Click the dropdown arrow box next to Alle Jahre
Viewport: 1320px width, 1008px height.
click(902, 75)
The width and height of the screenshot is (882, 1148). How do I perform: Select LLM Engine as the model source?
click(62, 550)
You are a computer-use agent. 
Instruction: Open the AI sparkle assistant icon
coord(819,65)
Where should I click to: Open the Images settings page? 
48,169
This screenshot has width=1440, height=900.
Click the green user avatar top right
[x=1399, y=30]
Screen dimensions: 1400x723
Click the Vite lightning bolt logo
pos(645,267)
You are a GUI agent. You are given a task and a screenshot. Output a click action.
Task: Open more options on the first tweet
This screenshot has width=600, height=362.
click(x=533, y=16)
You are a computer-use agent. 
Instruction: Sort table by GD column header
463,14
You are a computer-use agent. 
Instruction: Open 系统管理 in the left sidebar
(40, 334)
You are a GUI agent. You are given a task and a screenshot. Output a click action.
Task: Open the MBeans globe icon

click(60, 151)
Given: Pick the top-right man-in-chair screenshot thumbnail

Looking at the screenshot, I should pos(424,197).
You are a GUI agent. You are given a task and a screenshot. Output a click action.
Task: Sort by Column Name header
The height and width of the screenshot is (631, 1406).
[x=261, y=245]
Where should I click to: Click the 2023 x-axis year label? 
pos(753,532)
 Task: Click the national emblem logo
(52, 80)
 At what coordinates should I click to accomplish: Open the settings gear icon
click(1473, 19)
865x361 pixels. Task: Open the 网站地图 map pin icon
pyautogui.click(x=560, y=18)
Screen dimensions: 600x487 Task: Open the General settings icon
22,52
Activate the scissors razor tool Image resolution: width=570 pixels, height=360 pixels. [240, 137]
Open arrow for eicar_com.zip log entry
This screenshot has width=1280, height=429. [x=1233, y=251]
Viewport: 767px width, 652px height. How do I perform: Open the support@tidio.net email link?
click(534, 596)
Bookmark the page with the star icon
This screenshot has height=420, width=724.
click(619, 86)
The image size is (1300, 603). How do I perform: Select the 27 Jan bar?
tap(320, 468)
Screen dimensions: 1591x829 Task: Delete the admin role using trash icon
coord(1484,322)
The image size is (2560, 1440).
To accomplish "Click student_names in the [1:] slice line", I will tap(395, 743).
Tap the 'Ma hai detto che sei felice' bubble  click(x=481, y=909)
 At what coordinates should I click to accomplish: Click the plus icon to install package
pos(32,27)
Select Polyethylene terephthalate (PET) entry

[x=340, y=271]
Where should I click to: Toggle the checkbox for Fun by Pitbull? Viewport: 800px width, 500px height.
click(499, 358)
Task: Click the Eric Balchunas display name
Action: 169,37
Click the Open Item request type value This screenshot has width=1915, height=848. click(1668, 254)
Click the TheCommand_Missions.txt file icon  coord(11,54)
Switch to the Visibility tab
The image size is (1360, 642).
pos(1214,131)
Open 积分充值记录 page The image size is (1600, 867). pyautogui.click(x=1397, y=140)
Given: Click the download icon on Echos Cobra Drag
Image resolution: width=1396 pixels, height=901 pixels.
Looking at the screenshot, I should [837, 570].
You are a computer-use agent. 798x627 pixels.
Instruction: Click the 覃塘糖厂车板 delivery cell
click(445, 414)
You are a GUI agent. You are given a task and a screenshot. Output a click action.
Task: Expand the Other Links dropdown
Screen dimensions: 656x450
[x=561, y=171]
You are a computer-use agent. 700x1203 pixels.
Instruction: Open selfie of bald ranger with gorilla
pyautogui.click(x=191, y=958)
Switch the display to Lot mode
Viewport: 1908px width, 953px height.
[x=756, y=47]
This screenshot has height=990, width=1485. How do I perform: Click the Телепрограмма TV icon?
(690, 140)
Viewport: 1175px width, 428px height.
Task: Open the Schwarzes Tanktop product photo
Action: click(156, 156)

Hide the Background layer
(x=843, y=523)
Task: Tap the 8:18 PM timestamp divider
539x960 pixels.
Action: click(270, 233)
-.-.-
■ **WHAT TO DO**
For the string "dropdown", go line by line through the material and copy every line that has it.

■ **EXERCISE OUTPUT**
Click the dropdown arrow box next to Alle Jahre
Task: Expand the Other Links dropdown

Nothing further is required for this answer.